THE PROBLEM: Give back every record below in full and exactly, but without a single image.

---- EXTRACTED MATERIAL

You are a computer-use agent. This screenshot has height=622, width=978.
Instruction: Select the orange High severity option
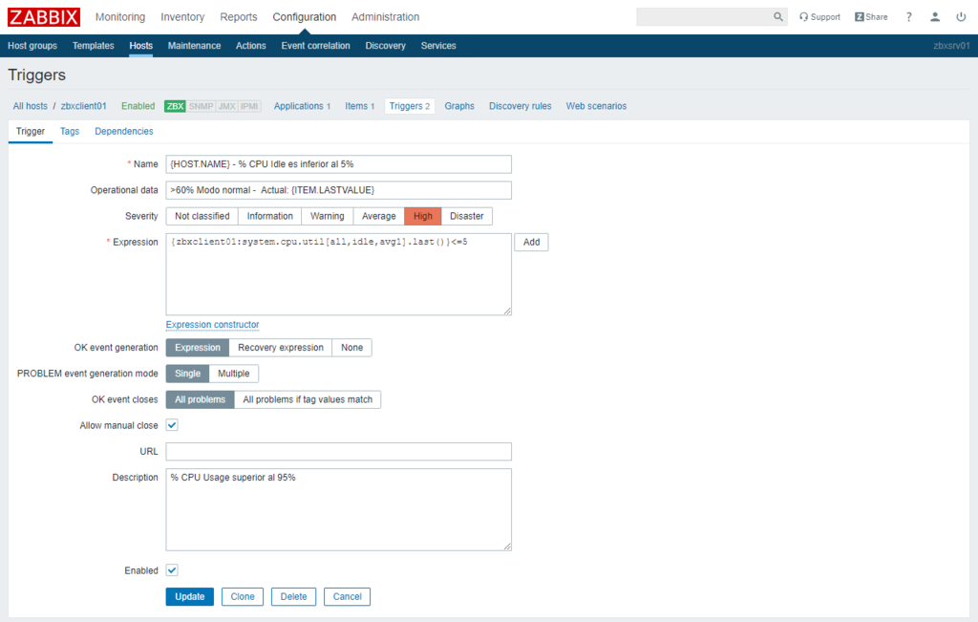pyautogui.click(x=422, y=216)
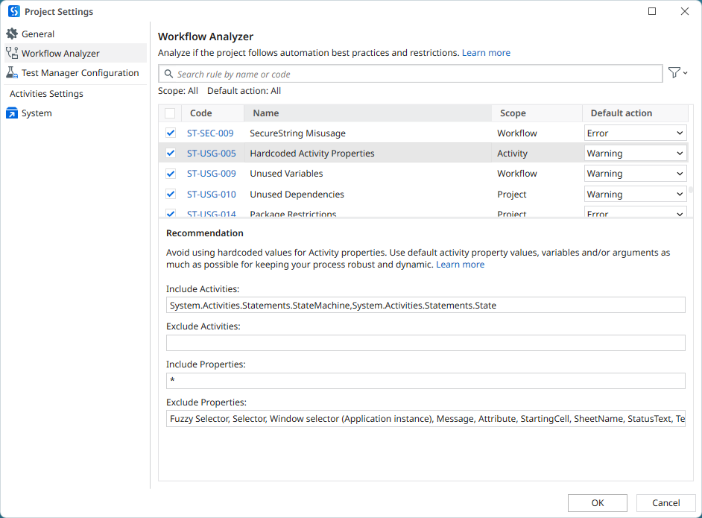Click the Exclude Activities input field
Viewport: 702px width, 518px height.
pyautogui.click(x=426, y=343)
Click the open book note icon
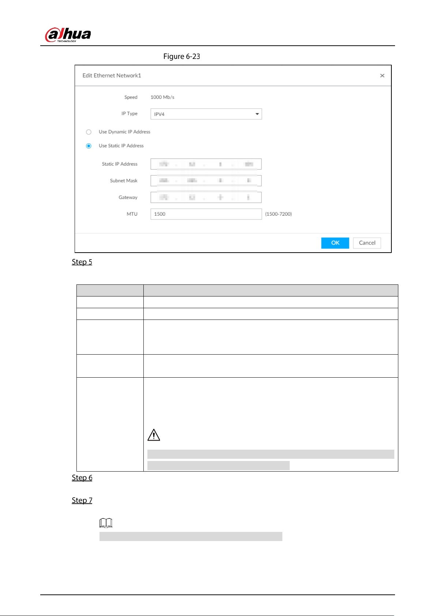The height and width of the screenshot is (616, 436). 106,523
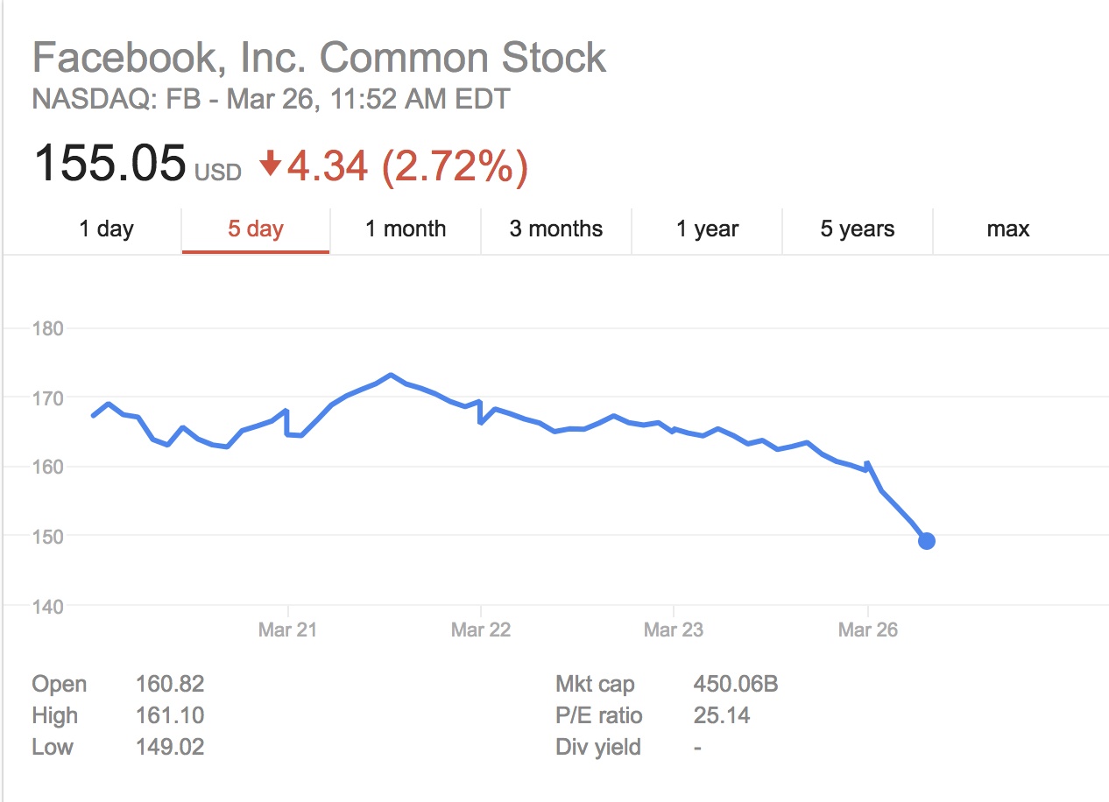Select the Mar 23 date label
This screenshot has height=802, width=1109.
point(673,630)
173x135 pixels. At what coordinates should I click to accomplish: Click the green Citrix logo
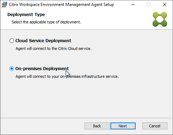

--------

YOUR SOLUTION:
You are a computer-use agent. This screenshot has height=622, width=978.
Instruction: Select the orange High severity option
pyautogui.click(x=422, y=216)
Click the Exclude Activities input field
Viewport: 702px width, 518px height.
pyautogui.click(x=426, y=343)
Click the open book note icon
The height and width of the screenshot is (616, 436). 106,523
Select the Mar 23 date label
This screenshot has height=802, width=1109.
point(673,630)
173x135 pixels. At what coordinates should I click to accomplish: Click the green Citrix logo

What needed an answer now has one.